Trump warned that “if China takes retaliatory action against our farmers or other industries, we will immediately pursue phase three, which is tariffs on approximately $267 billion of additional imports.”

That would mean imposing new taxes on all the goods the US imports from China.

“Once again, I urge China’s leaders to take swift action to end their country’s unfair trade practices,” Trump said. “Hopefully, this trade situation will be resolved, in the end, by myself and President Xi of China, for whom I have great respect and affection.”

 

Smartwatches spared

The new taxes will hit a broad swath of products, including billions in Chinese-made voice data receivers, computer memory modules, automatic data processors, and accessories for office equipment such as copiers and banknote dispensers — instantly making widely used goods more expensive.

However, senior administration officials told reporters the initial list announced in July was reduced by 300 product lines after the administration received 6,000 written comments from consumers and businesses.

The products spared included consumer electronics like smartwatches and Bluetooth devices, child safety products such as high chairs, car seats and playpens, and certain health-and-safety products such as bicycle helmets, the officials said.

The removal of smartwatches and wireless headphones represents a win for tech giant Apple, which had warned the tariffs would hit its Apple Watch and Airpods product lines.

The exemption comes at a critical time for Apple, days after it unveiled its latest smartwatch and three new iPhones — which will hit stores starting Friday — in a bid to push up its growth after it slipped to third place among smartphone makers.

US officials said China had been given “chance after chance” to change the trade practices considered unfair to US businesses, but has “remained obdurate.”

Only last week, Beijing said it welcomed overtures from US officials offering to restart trade talks, but the new tariffs could cause China to call off the negotiations.

The commerce ministry said the new tariffs “bring new uncertainty to the consultations between the two sides.”

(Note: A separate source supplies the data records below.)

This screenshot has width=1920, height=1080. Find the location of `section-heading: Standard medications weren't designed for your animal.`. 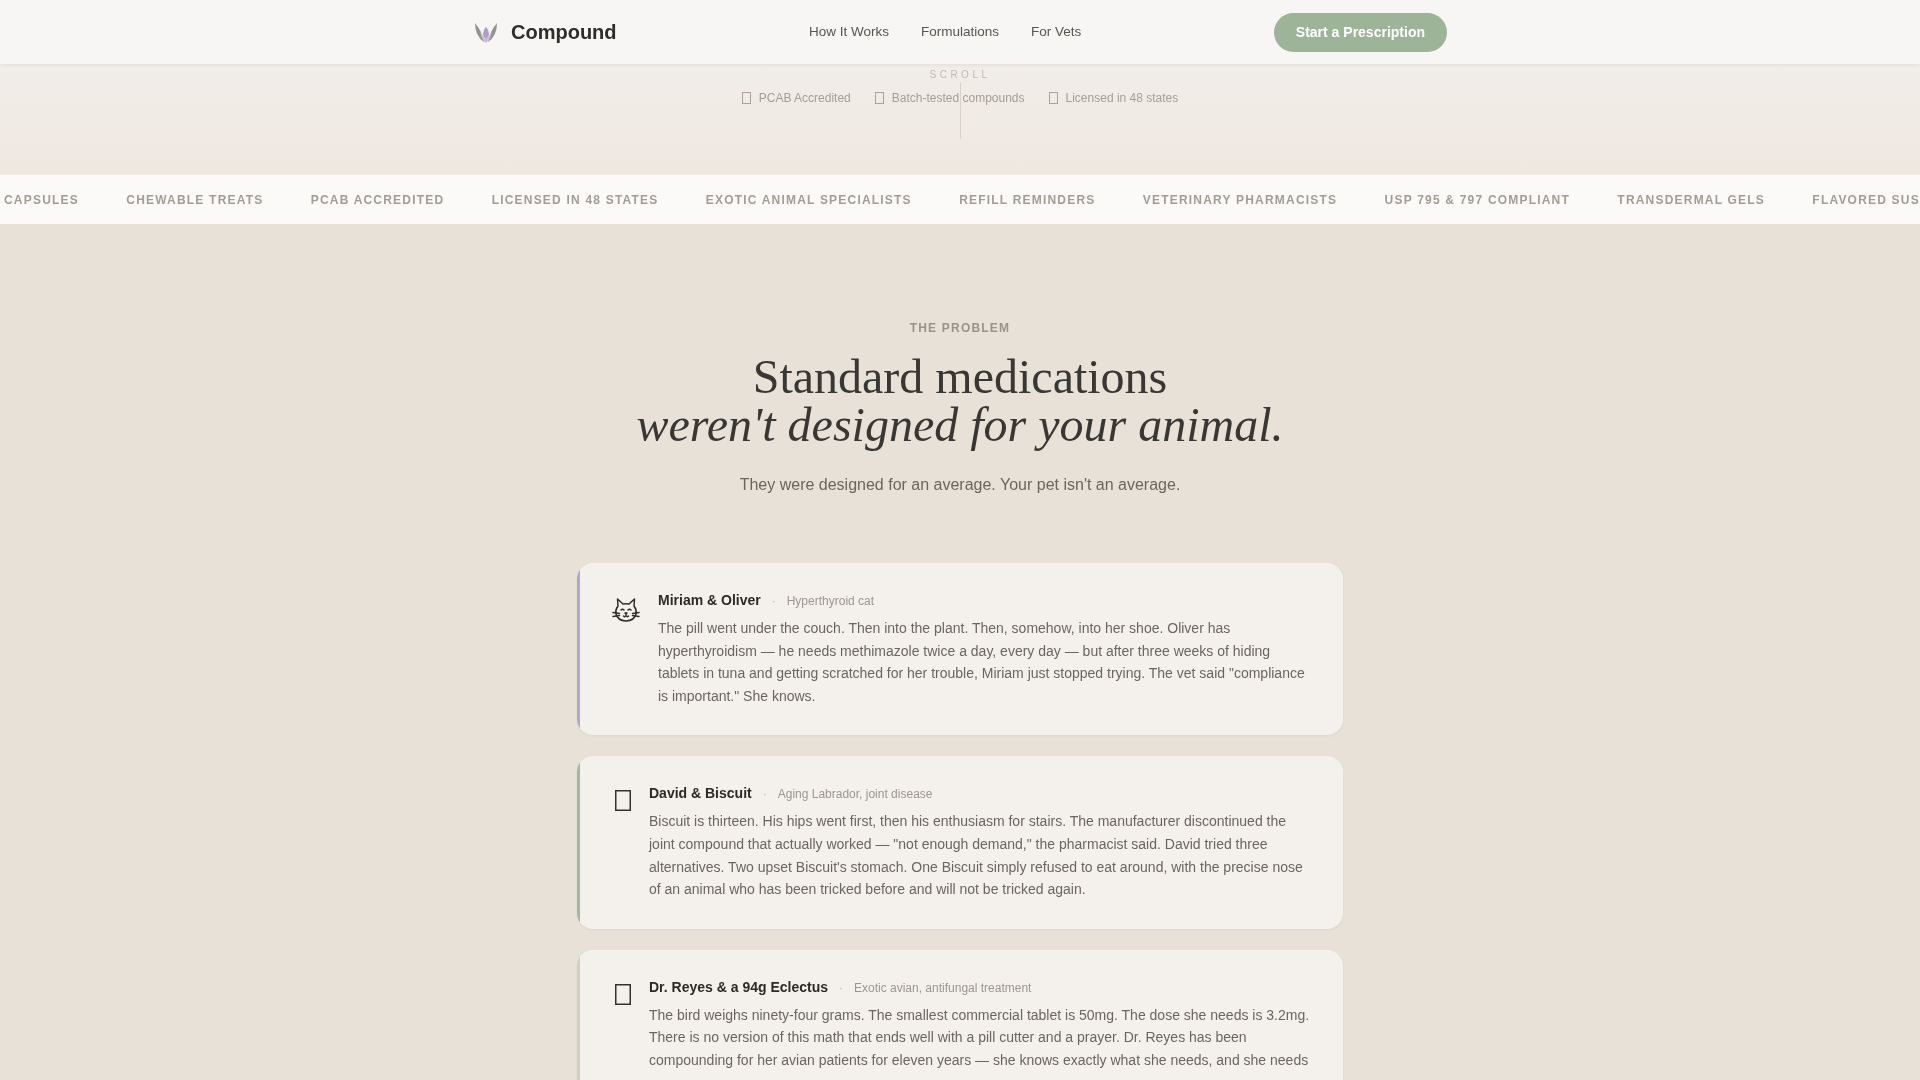

section-heading: Standard medications weren't designed for your animal. is located at coordinates (960, 401).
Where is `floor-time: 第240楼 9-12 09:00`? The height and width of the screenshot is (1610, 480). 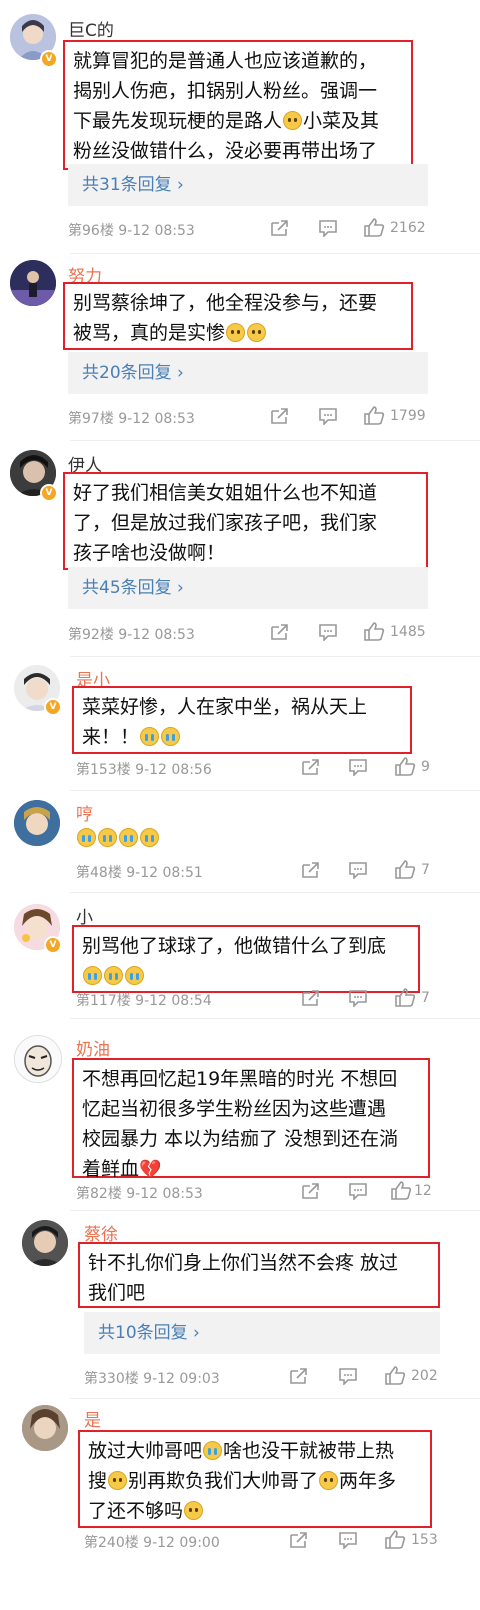 floor-time: 第240楼 9-12 09:00 is located at coordinates (152, 1543).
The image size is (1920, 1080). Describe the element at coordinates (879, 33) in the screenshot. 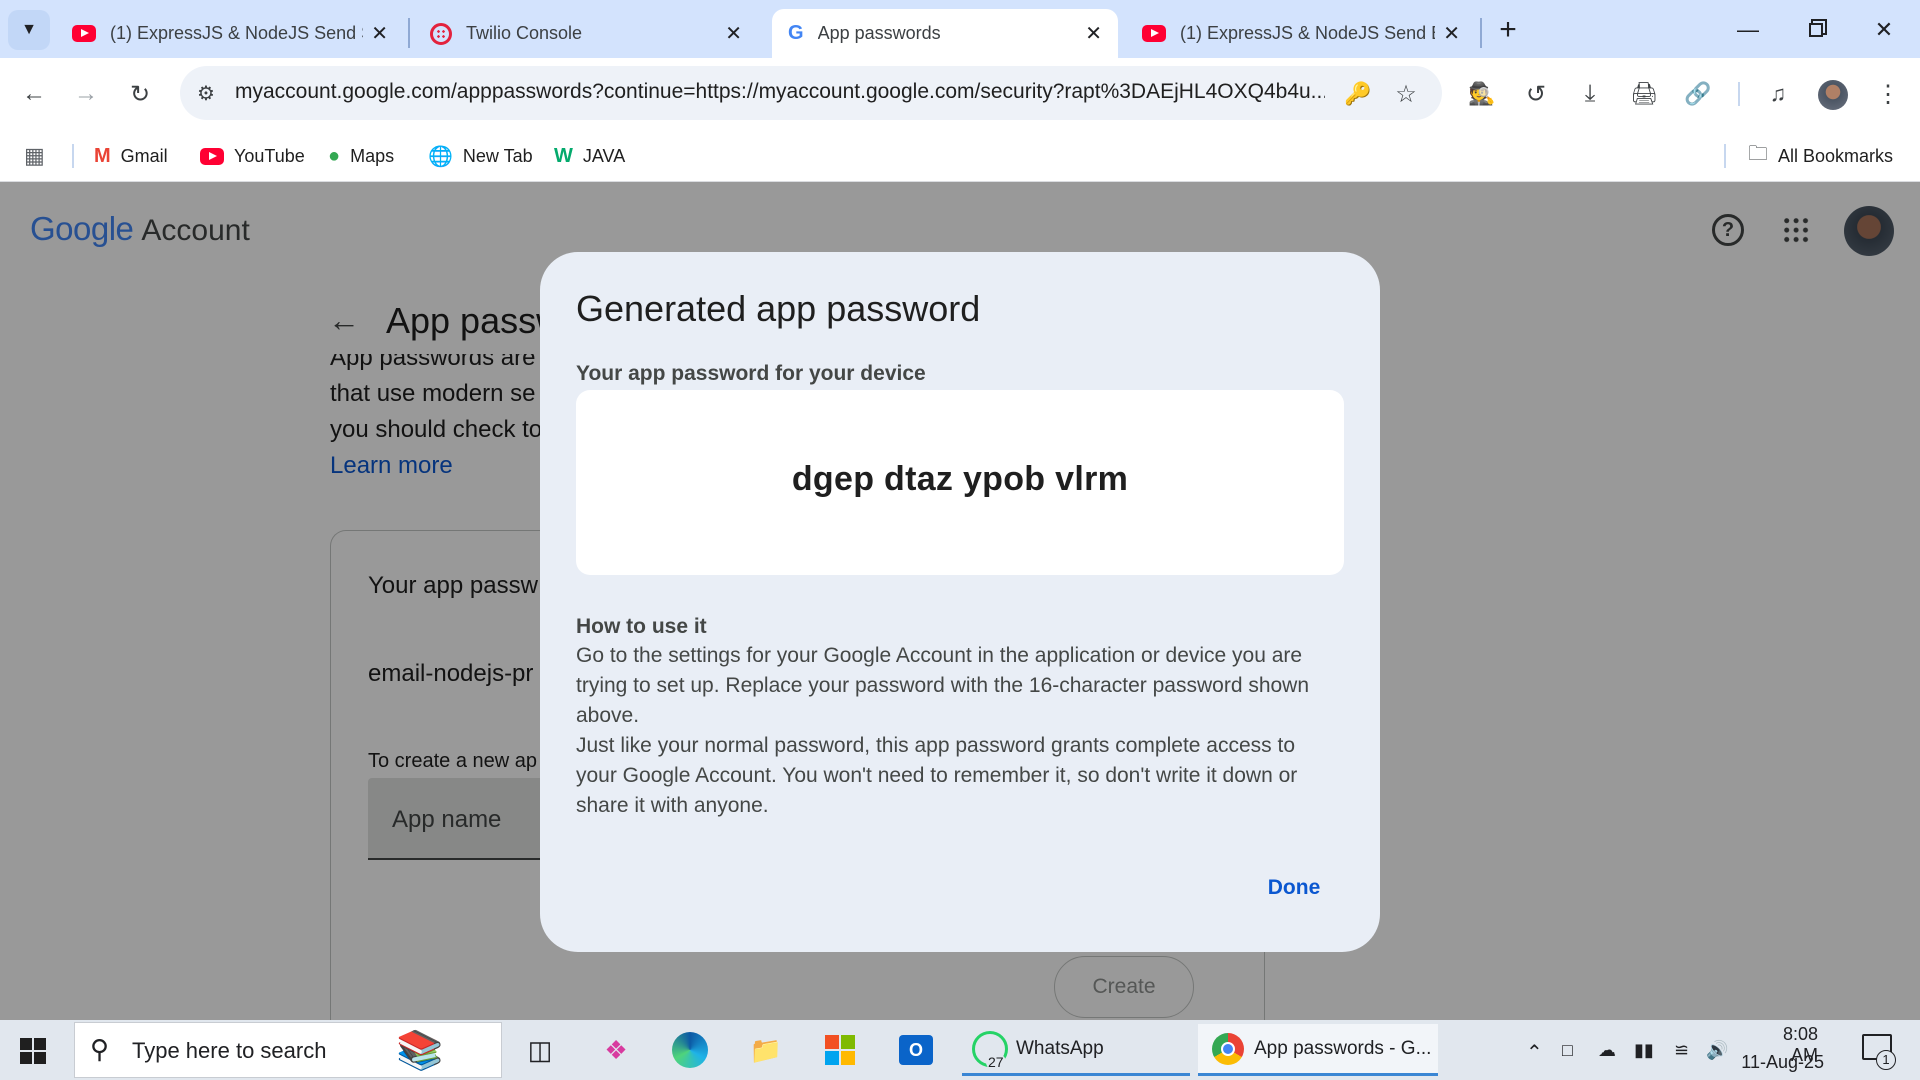

I see `tab-title: App passwords` at that location.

“It is hoped that the US will recognise the possible negative consequences of such actions and take convincing means to correct them in a timely manner,” the ministry said, without directly addressing if the talks would go forward.

 

Blow to consumers

The escalating confrontation shook up global stock markets. Wall Street closed the day solidly in the red but Chinese stocks closed higher after Shanghai tumbled to its lowest level since 2014 on Monday.

While officials said the impact on the US economy has been minimal, firms across the country report lost businesses, layoffs and possible bankruptcies as input costs rise and exports fall.

The officials told reporters the lower initial tariff rate would give US businesses time to find new suppliers.

That could soften the blow to US consumers and manufacturers among others ahead of key US congressional elections in November.

Lobbying against the tariffs has risen sharply in Washington but Trump’s policy has left candidates in competitive races for November’s hard-fought midterm congressional elections in awkward positions.

Some Republicans in export-dependent areas have fallen silent on trade or sought to push back. But some Democrats, who broadly oppose the president’s agenda and are banking on his unpopularity, have adopted critical views of trade agreements and free trade.